WHAT TO DO: Please set down, with no changes, every line of the material below from the one containing "Task: Click the save file floppy icon" through the end. Skip the pictures.
──────────
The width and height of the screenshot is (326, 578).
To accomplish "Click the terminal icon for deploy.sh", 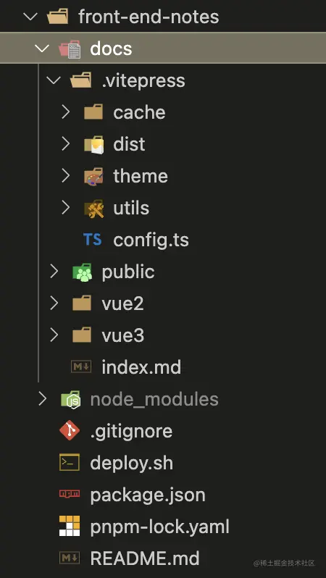I will pos(70,463).
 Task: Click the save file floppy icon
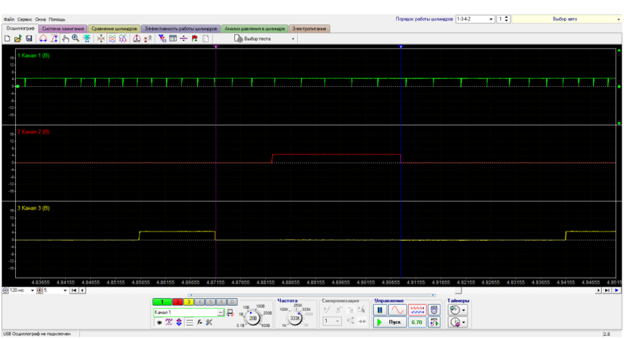(29, 39)
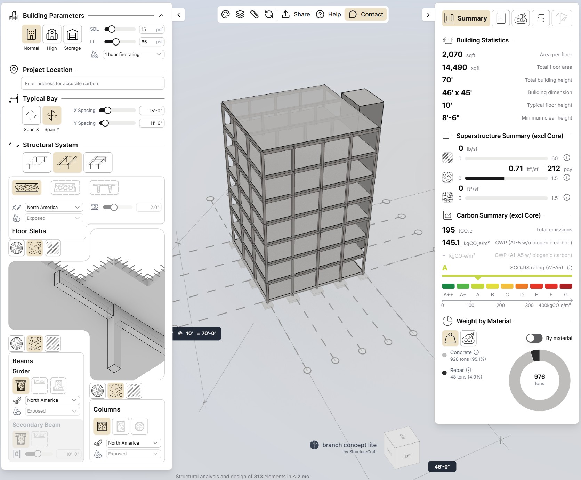Collapse the Building Parameters section
This screenshot has width=581, height=480.
[x=161, y=16]
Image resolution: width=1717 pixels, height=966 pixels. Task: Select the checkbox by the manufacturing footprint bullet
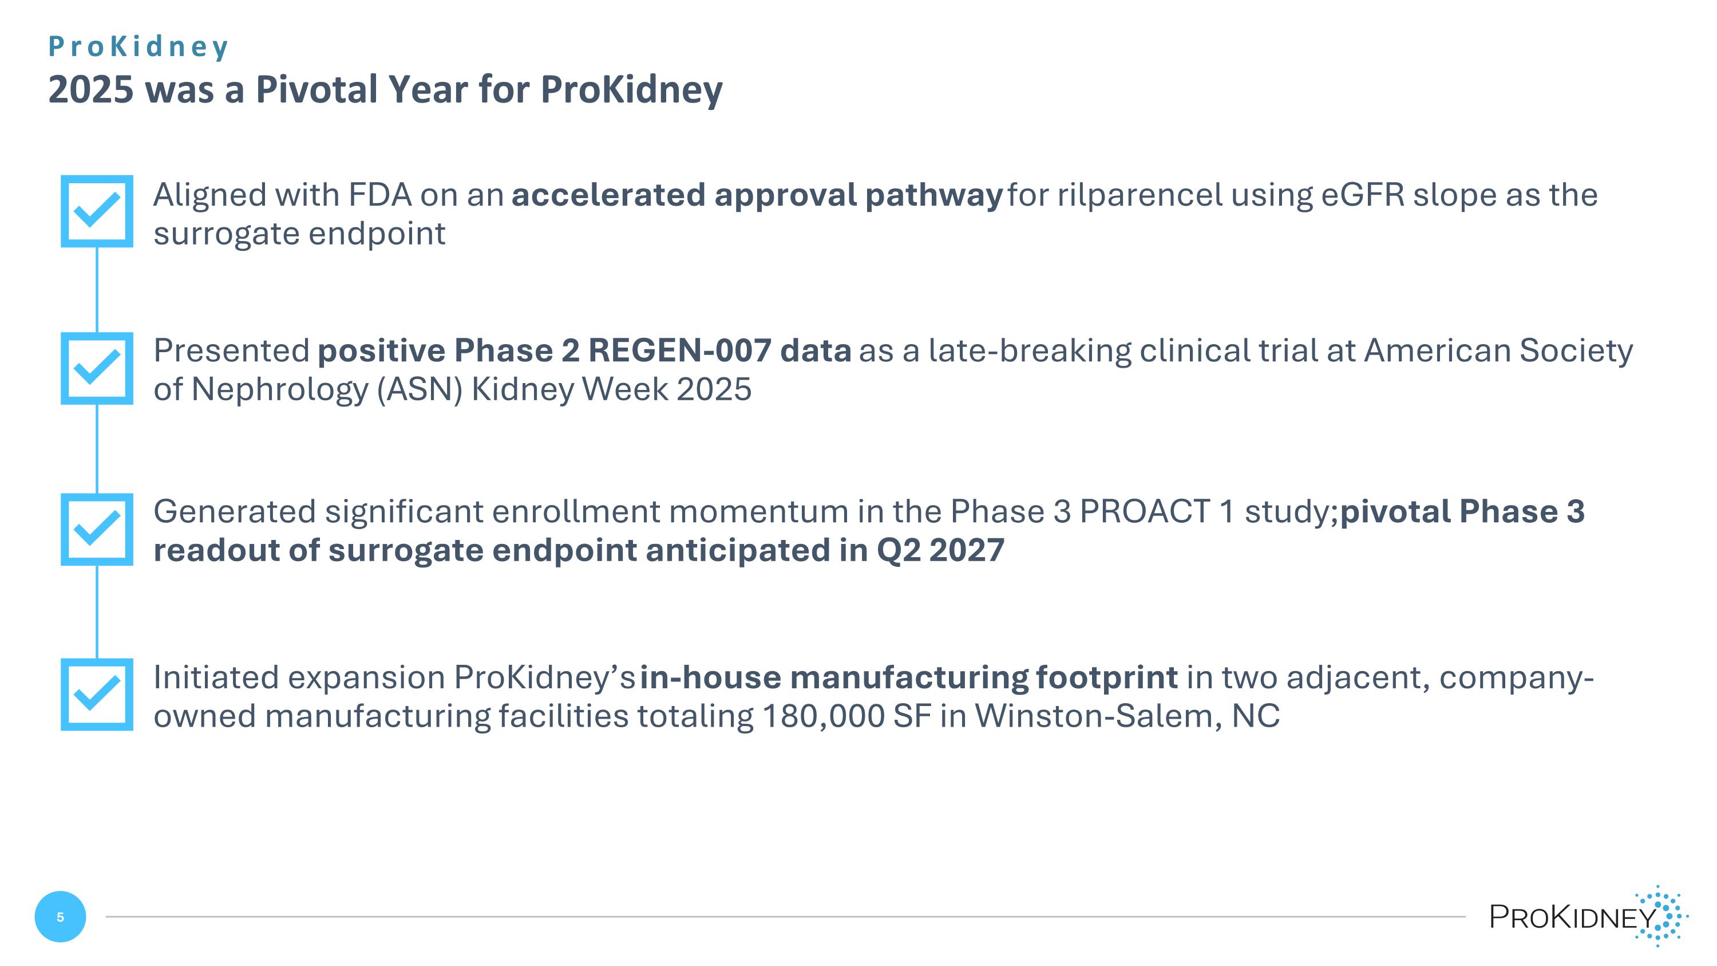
──────────
SOLUTION TO THE EXERCISE:
 Task: Click the save file floppy icon
(29, 39)
Collapse the Building Parameters section
This screenshot has width=581, height=480.
[x=161, y=16]
Image resolution: width=1717 pixels, height=966 pixels. Task: Select the checkbox by the manufacturing footprint bullet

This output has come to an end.